Exercise prompt:
Given the listing that follows, report all lines in which the string "Brickstuff" occurs.

Recorded information:
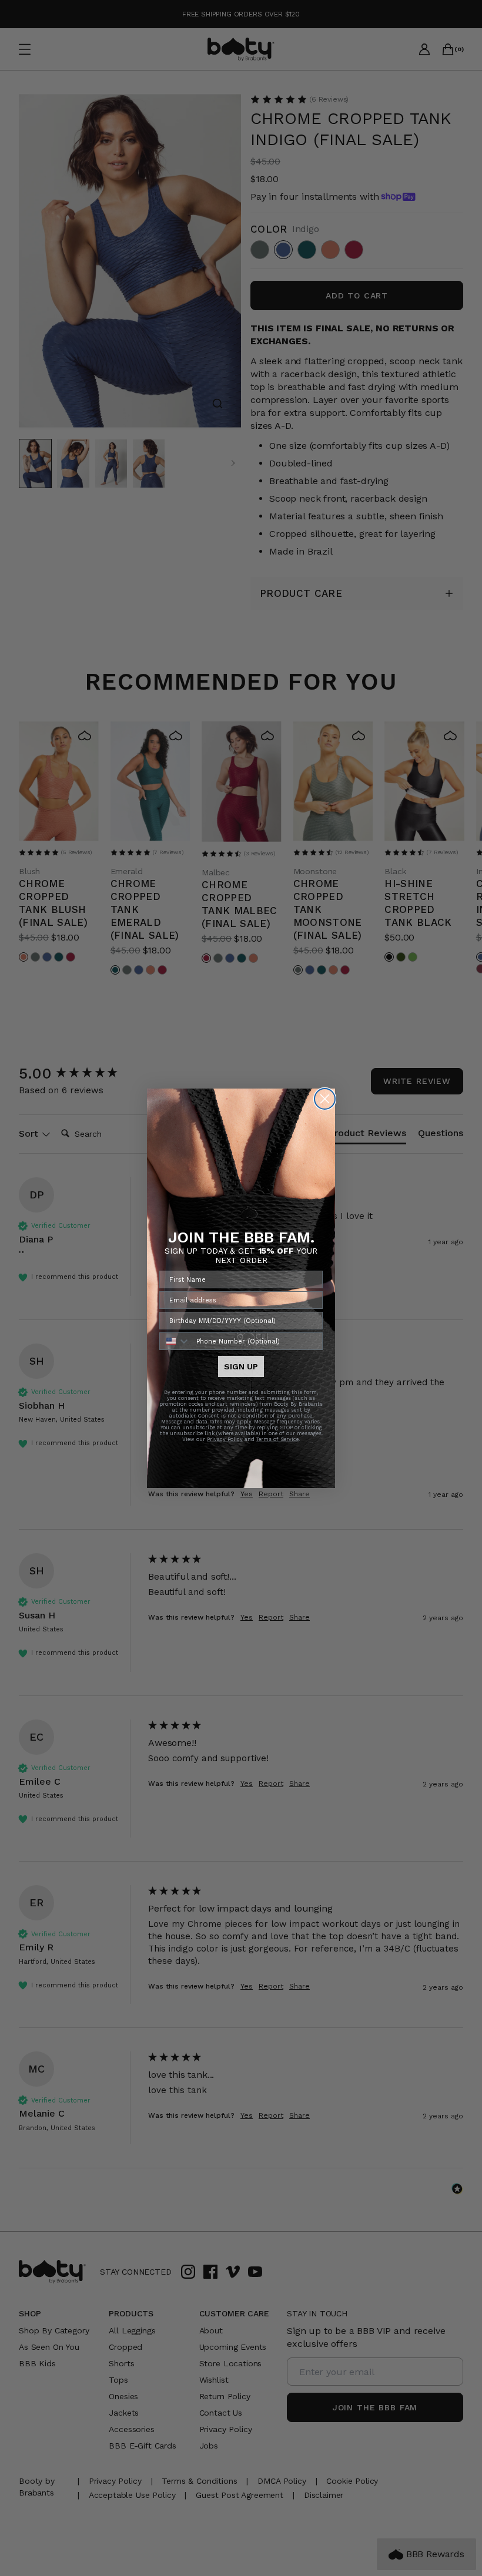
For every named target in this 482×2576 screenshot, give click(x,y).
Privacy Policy (225, 1439)
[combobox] (175, 1341)
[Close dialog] (324, 1099)
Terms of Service (277, 1439)
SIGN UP (241, 1366)
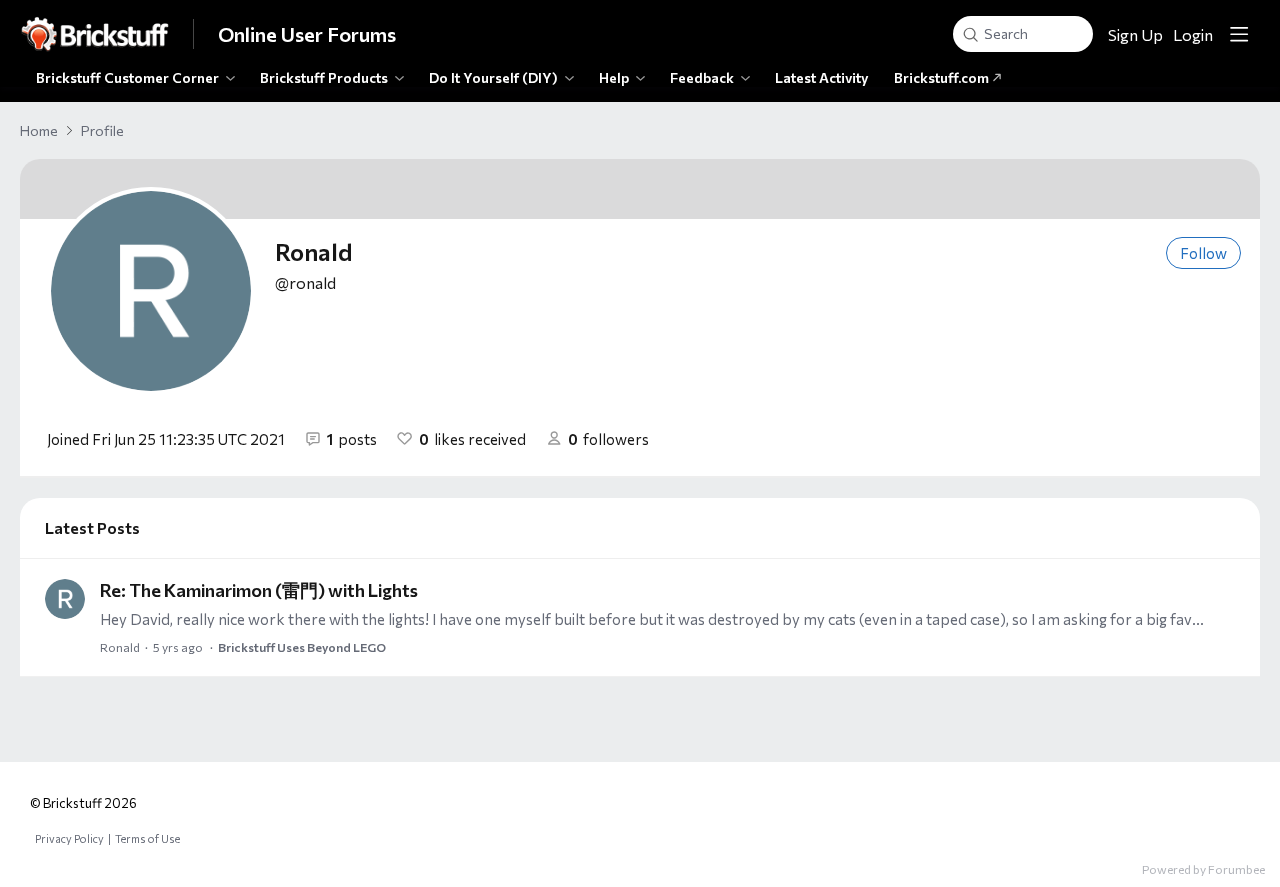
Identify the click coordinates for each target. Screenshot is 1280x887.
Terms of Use (147, 838)
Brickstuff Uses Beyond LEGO (302, 647)
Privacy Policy (69, 838)
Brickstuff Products (324, 77)
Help (614, 77)
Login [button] (1193, 34)
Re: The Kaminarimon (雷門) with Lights (259, 590)
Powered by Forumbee (1203, 869)
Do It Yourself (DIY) (493, 77)
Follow (1203, 253)
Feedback (702, 77)
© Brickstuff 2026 (83, 803)
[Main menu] (1239, 34)
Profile (102, 130)
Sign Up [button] (1135, 34)
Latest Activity (822, 77)
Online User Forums (307, 34)
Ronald (120, 647)
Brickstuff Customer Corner (127, 77)
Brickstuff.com (943, 77)
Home (39, 130)
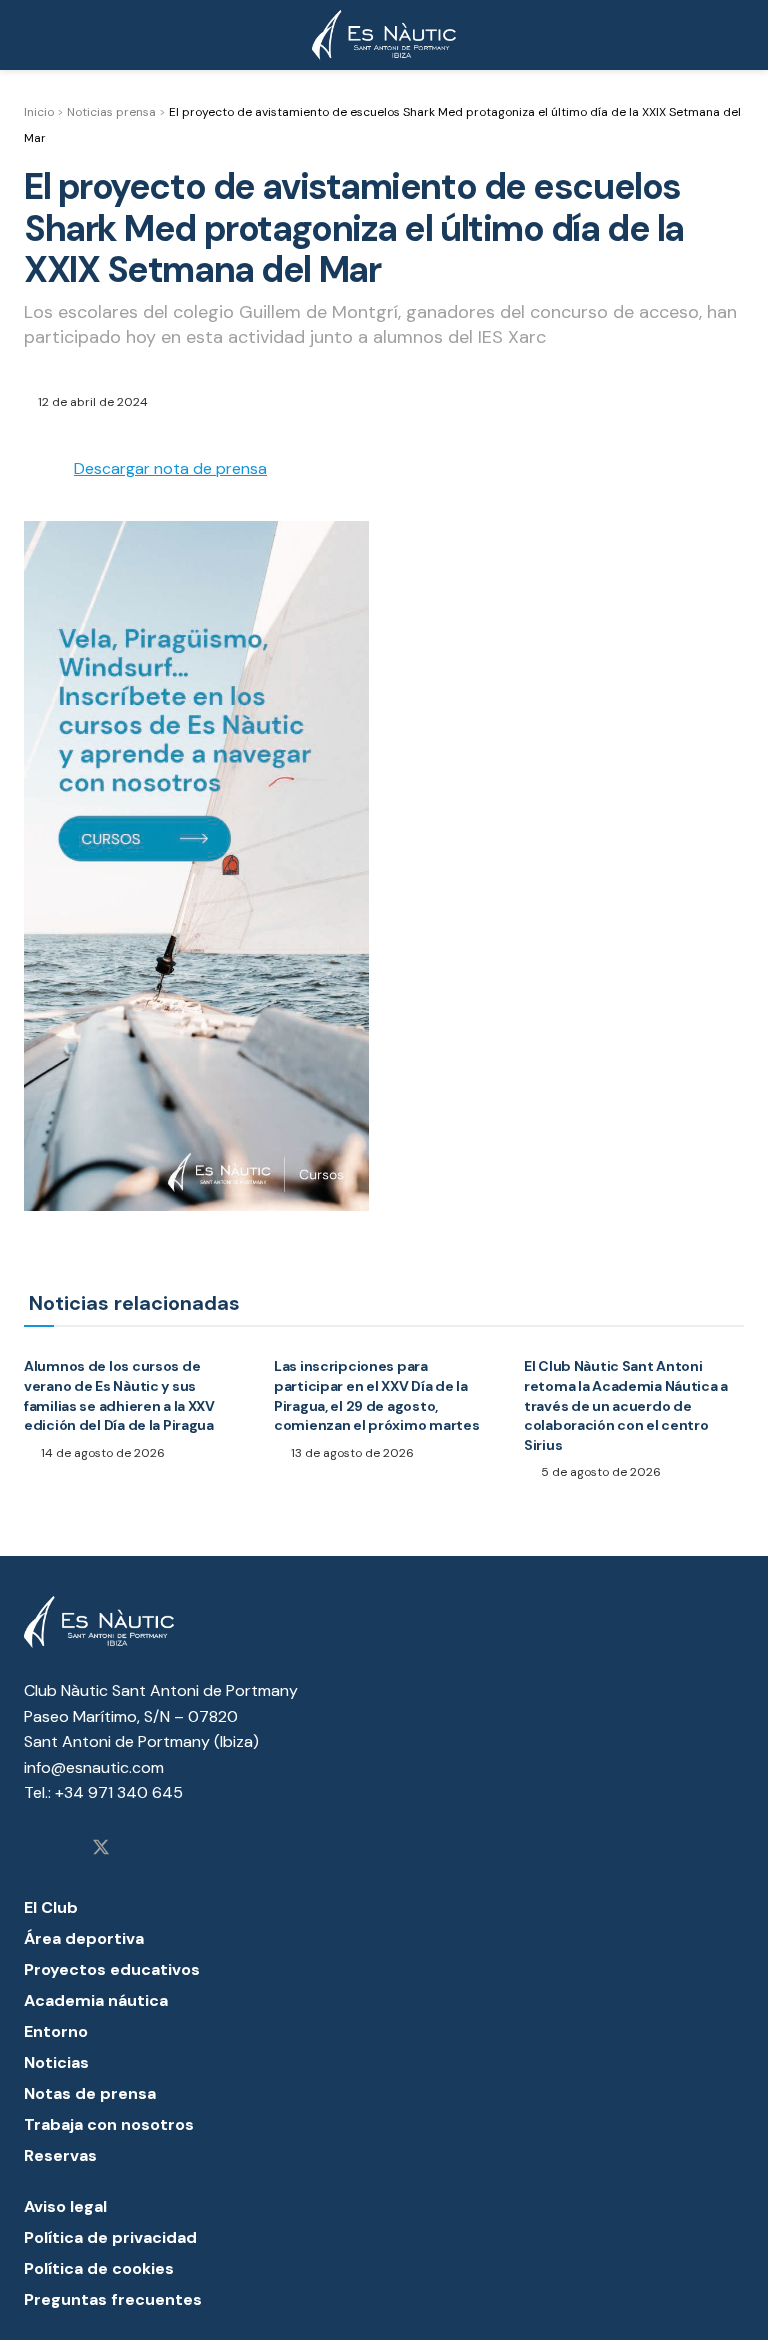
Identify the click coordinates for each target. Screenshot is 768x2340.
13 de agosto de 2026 (351, 1453)
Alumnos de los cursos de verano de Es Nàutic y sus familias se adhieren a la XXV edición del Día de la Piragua (119, 1395)
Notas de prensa (90, 2093)
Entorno (56, 2031)
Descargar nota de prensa (170, 468)
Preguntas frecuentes (113, 2299)
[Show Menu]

Result of this task:
Brickstuff Uses Beyond LEGO (302, 647)
Brickstuff Products (324, 77)
© Brickstuff 2026 (83, 803)
Brickstuff Customer Corner (127, 77)
Brickstuff.com (943, 77)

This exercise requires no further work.